Armoudian first documents how media helped spread the contagion of hate in three deadly conflicts: Rwanda, Nazi Germany, and the former Yugoslavia. But fortunately, the destructive depths to which television, publications, radio, and other information sources have sunk is only half the story. She then turns to areas of the world where the media have played a powerful positive role—aiding the peace process in Burundi and Northern Ireland, helping to rebuild the post-coup democracy in Chile, bridging ethnic divides in South Africa, improving the lives of women and girls in Senegal, and boosting transparency and democratization in Mexico and Taiwan. Finally, in an analysis of media’s framing of climate change, Armoudian shows media’s constructive and destructive potential stretches beyond the lot of individual nations to affect the very fate of the world.

As illuminated by developments such as the “Arab Spring” and the WikiLeaks controversy, new communication technologies have both magnified and  have both magnified and diffused media’s power while giving rise to a new class of media mavens who are helping to shape the future by proliferating ideas, counter-frames information often neglected by traditional media.

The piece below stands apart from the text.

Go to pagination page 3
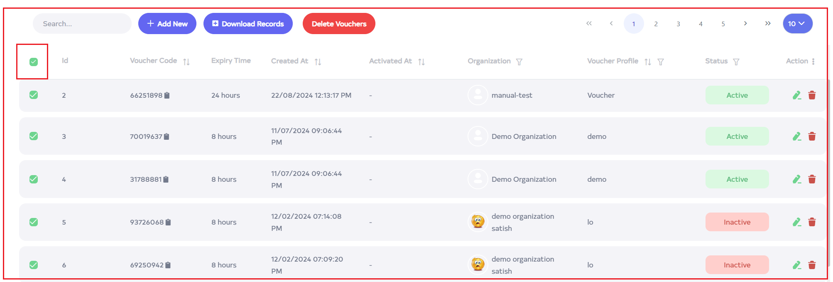833x282 pixels. [x=678, y=24]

Drawing from a rich scholarly literature in psychology, political science, and sociology, Armoudian demonstrates how media interact with social forces to shape beliefs, provoke emotions, instigate groupthink, and construct heroes and villains.

This wide-ranging, insightful book will make readers keenly aware of media’s power, while underscoring the role that we all play in fostering a media climate that cultivates a greater sense of humanity, cooperation, responsibility, commitment to public welfare, and fulfillment of human potential.